Several homeowners addressed the city planning commission at its last meeting, over the request made by tattooist Harry Lawrence to open up shop at 20130 Center Ridge Road in a building shared by J and C Chinese Restaurant.

“In the last 15 to 20 years, tattooing has become more accepted and crosses all social lines,” said Lawrence, assuring the commission that his shop would not draw an unsavory clientele. He added that in his 30 years of business, he has never been cited for health or legal violations.

Lawrence told the commission that he wants to move the business, which he plans to call American Sideshow, to Rocky River from Sheffield Lake due to the poor economy in Lorain County. Answering questions from the commission, Lawrence said the business would include body piercing, and tentatively would be open until 9 p.m. and later on weekends.

Jerry Gifford, of Lakeview Road, said that he could see the building from his home, and disagreed with Lawrence about the type of customers who would frequent the shop.

“The community does not need this. Do we not set certain standards in this community? What’s next? A pay day loan store?” he asked.

Jerry Monroe, of Stratford Avenue, admitted the he has an “attitude problem” when it came to tattoos, but expressed concern over the future of Center Ridge Road, which is lined with buildings for lease and includes mostly empty Rockport Shopping Center.

“Center Ridge is on the edge, everyone knows that. To grant this would send a signal to the world that (we) have given up. There are worse things than empty idle property,” said Monroe, agreeing with Gifford that pay day loan shops would soon follow.

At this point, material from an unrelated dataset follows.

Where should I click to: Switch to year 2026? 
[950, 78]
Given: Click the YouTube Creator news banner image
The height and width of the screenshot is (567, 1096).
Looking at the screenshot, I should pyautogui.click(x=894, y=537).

As for Lawrence’s contention that his work is art seen as beauty in many cultures, another Lakeview Road resident responded, “If it were a beauty salon going in there, we wouldn’t be here,” adding that just because the business is legal, there is no guarantee that the proposed shop would not draw questionable clientele. “Pole dancing is legal, but I wouldn’t want that at the end of my street, either.”

To emphasize the cleanliness of his shop, Lawrence said that his autoclave, which is used to sterilize equipment, must be tested weekly. He remarked that his wife is a nurse, and that the hospital where she works tests its sterilization equipment monthly.

While he said he respected residents’ right to voice their opinion, he contended that it was “a bit offensive that I would be viewed that way.” While he said he understood the stigma attached to body art, he stated that his work was legitimate.

Katherine Tillman, of Fairview Park, who supported Lawrence, remarked, “There are more people than you know out there with tattoos. The streets won’t look like a brothel.”

Commission member Charles Gustafson remarked that, aside from aesthetics, the aging population in the city would not make it the best spot for a tattoo parlor.

“It’s a legitimate business; healthwise it has been approved. Just because I wouldn’t get one (a tattoo) does not make it wrong,” he stated.

The commission voted to table the request pending another public hearing. Chairman Michael Harvey asked law director Andy Bemer to research the question of whether turning Lawrence down could be construed as limiting freedom of expression. Earlier in the discussion, Bemer stated that some cities, such as Lakewood, have made it difficult for tattoo shops to open by requiring the presence of a medical doctor during hours of operation.